I Beatles, Rolling Stones, gli Who, le minigonne, Twiggy. E ancora, ancora e ancora. Se rinasco, è lì che voglio vivere, in quella Londra, negli anni Sessanta. È tutto partito da lì, e non potrebbe essere altrimenti. La musica, la moda, il teatro, persino il cinema inglese era bello in quegli anni, ma soprattutto un modo di essere, di affrontare la vita e il mondo. Libertà, apertura mentale, sfacciatagine e curiosità, creatività, innovazione. Sembra passato un secolo, in realtà è solo mezzo, ma vorremmo fosse oggi. Ma dato che non lo è, e non lo sarà più, allora vale davvero la pena di passarci almeno novanta, preziosi minuti, o giù di lì, grazie a My Generation, un vero e proprio tuffo nel passato, raccontato da un arzillo Michael Caine, che in quegli anni sapeva come godersi la vita.

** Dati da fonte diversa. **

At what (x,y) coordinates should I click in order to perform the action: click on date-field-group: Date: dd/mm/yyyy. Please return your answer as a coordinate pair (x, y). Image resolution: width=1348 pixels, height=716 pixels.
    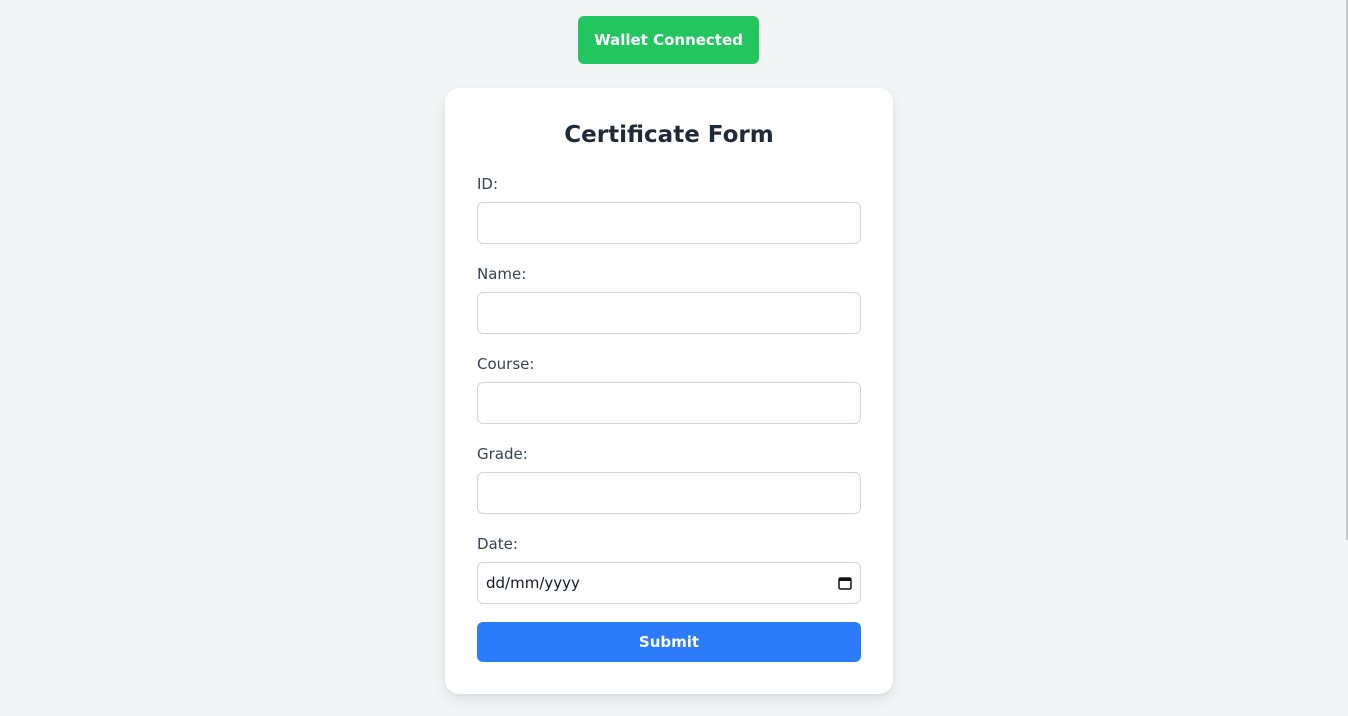
    Looking at the image, I should click on (669, 569).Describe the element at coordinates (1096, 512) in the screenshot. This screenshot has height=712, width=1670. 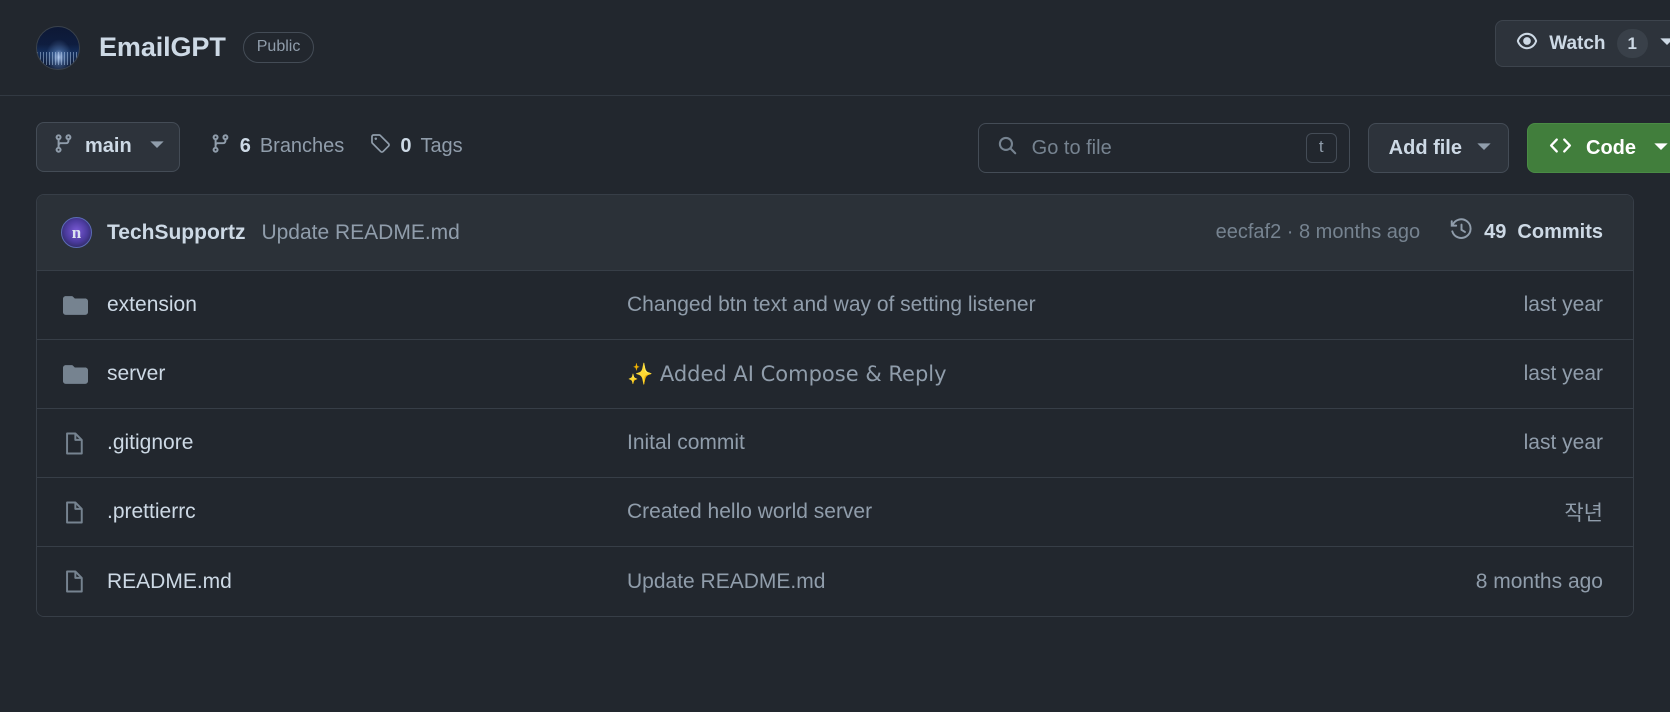
I see `file-commit-message: Created hello world server` at that location.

Una cavalcata frenetica, perché tali e tante cose sono successe in quel decennio che era difficile condensarle in unico film. E infatti tante ne mancano, ma non è stato trascurato l’aspetto più importante: lo spirito di quegli anni. E per quanto entusiasmante sia riviverli, almeno sul grande schermo, è altrettanto chiaro che poco e niente di quello che i Sixties hanno prodotto e insegnato sia rimasto impresso nella memoria delle generazioni successive. A partire dal suo stesso narratore, paradossalmente, dato che Caine, cockney purosangue, è un convinto sostenitore della Brexit. E non perché un’Inghilterra isolata ed isolazionista vedrebbe nuovi fasti. Quegli anni furono favolosi proprio perché Londra fu il più grande crocevia culturale del mondo, oggi lo è, e probabilmente ancora per poco, solo finanziario ed economico. E nei soldi c’è ben poco di romantico. Al contrario della storia d’amore tra Marianne Faithful e Mick Jagger, delle canzoni dei Fab Four, delle serate al Marquee e le domeniche di maggio a Greenwich.

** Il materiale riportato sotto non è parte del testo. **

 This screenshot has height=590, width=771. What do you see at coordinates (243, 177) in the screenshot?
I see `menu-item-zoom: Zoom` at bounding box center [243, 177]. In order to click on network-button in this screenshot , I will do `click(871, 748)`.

Non si smetterebbe mai di guardarlo e riguardarlo My Generation, usandolo come enciclopedia visiva, fonte inestimabile di ricerca e studio per chi oggi vive attraverso lo schermo di uno smartphone. Discorso da matusa (e il governo), eppure la nostalgia canaglia attanaglia, perchè favolosi quegli anni, che non torneranno più. E la colpa non è dei telefonini. Ma di chi li ha comprati ai propri figli. Perché è più facile che raccontare chi erano i Beatles e i Rolling Stones.